I took the starting point of can as origin

You are finding the position above ground level for both, so measure everything from ground level.

 

[rudransh verma]

@Doc Al Now what?

 

[Doc Al]

@Doc Al Now what?

Again, it's a bit difficult to understand what you've written. Please type out your equations here, not handwritten on paper.

(A) Start here: In terms of the horizontal distance traveled (I'd call it "d") and the angle of the ball's initial velocity (θ) express the initial height of the can.

(B) Solve for the travel time for the shot to cover that horizontal distance. (In terms of those variables.)

(C) Write an expression for the height of the ball at that time. (Measured from ground level.)

(D) Write an expression for the height of the can at that time. (Measured from ground level -- that's where the initial height of the can is needed.)

Compare!

 

[rudransh verma]

D) Write an expression for the height of the can at that time. (Measured from ground level -- that's where the initial height of the can is needed.)

I have written 3. I don’t understand how to write 4th
@berkeman help!

 

[Doc Al]

I have written 3. I don’t understand how to write 4th
@berkeman help!

So far, so good. For (C) you wrote the height as a function of time -- now plug in the time, which you found in step (B).

For (D), use the same approach but realize that you aren't starting from y = 0, but y = y₂ (which you found in step (A)).

 

[Doc Al]

For (D), use the most general form of the kinematic equation:
y = y₀ + v_0,y t + (1/2) a t²

You know y₀; you found that in (A). You know the initial velocity of the can. And you know the acceleration due to gravity.

 

[rudransh verma]

For (D), use the same approach but realize that you aren't starting from y = 0, but y = y2 (which you found in step (A)).

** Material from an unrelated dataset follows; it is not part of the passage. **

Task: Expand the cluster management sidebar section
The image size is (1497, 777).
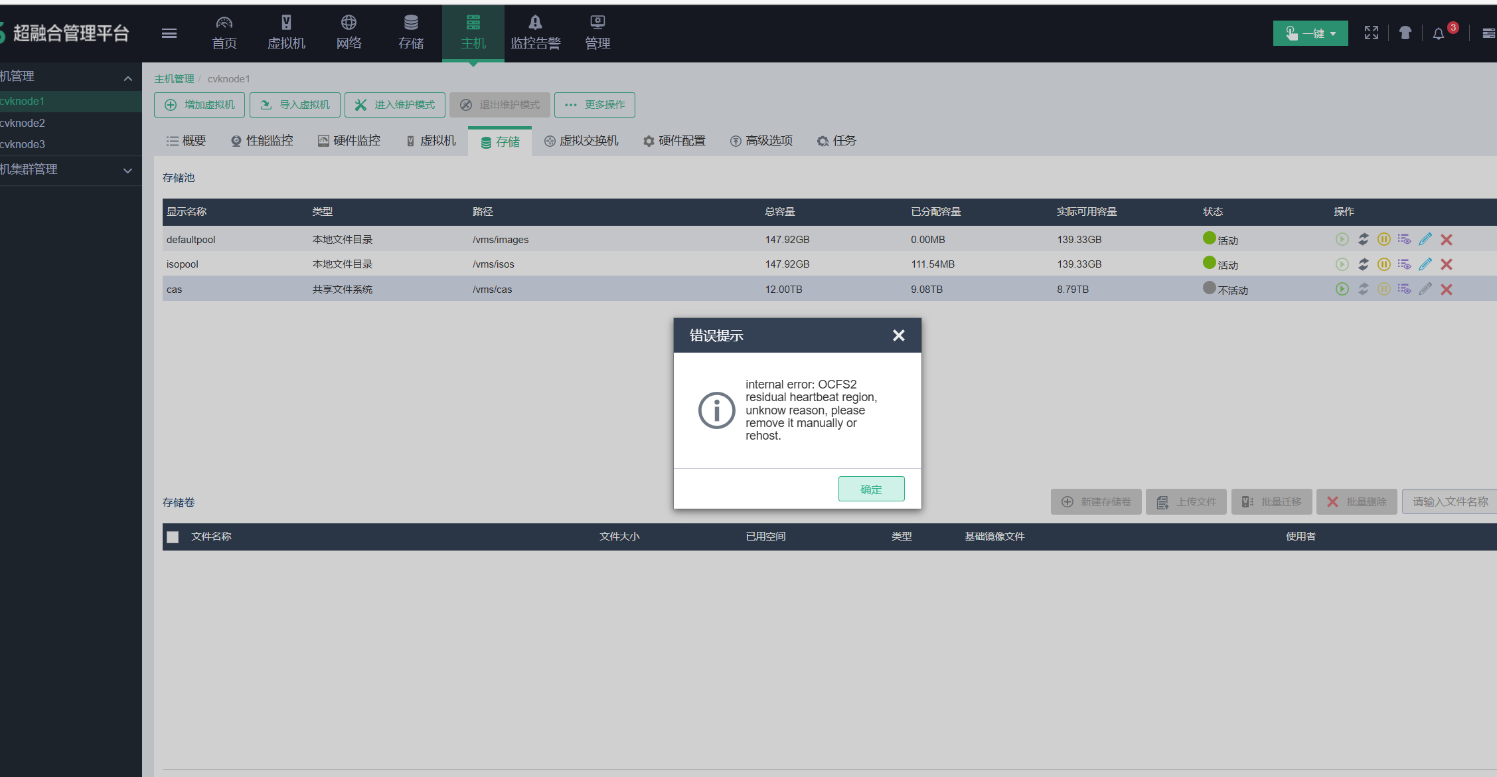Action: click(127, 171)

y3 in first box is vertical distance covered by ball whereas y3 in second box is the height of can after time t. For first y3 I took starting point as 0. For second y3 I took starting point as y2 and applied y3-y2= -1/2gt^2
But is it right to take final point as y3 and initial as y2 because y2>y3. Isn’t this negative displacement?

 

[Doc Al]

For second y3 I took starting point as y2 and applied y3-y2= -1/2gt^2

Good. Rearrange this to give the position of the can at time t: y3 = y2 -1/2gt^2

But is it right to take final point as y3 and initial as y2 because y2>y3. Isn’t this negative displacement?

The can is falling, after all. So its displacement from the starting point is negative. So what?

Now find its position at the time you calculated in step (B). And compare that position to that of the ball, which you should have done for step (C).

 

[rudransh verma]

Now find its position at the time you calculated in step (B). And compare that position to that of the ball, which you should have done for step (C).

Already done it. It’s shown in image above in the boxes. Both y3s at time t are same.
So at the same time t both the y3 are same. This means position of the can and ball are same after time t from below and above. If both y3 had different values they would not have hit each other.

 

[Doc Al]

Excellent.

 

[rudransh verma]

Excellent.

So y2 and origin are fixed but y3 is not. To make it more clear I could have taken y31 and y32.
Thank you
But I have a question. We took the initial velocity of can to be zero. Why have we taken initial velocity of ball not zero?

 

[Doc Al]

Why have we taken initial velocity of ball not zero?

The ball is being shot at the can. If its initial velocity were zero, it would just sit there. (It's already on the ground.) On the other hand, the can is being dropped from rest.

 

[rudransh verma]

The ball is being shot at the can. If its initial velocity were zero, it would just sit there. (It's already on the ground.) On the other hand, the can is being dropped from rest.

So when we do something against gravity we take initial velocity as nonzero of the body but when we leave body in gravity we say it started from rest?

 

[Doc Al]

So when we do something against gravity we take initial velocity as nonzero of the body but when we leave body in gravity we say it started from rest?

It all depends on the problem you're trying to analyze. In this problem, we are shooting a projectile at a target that is dropped from rest.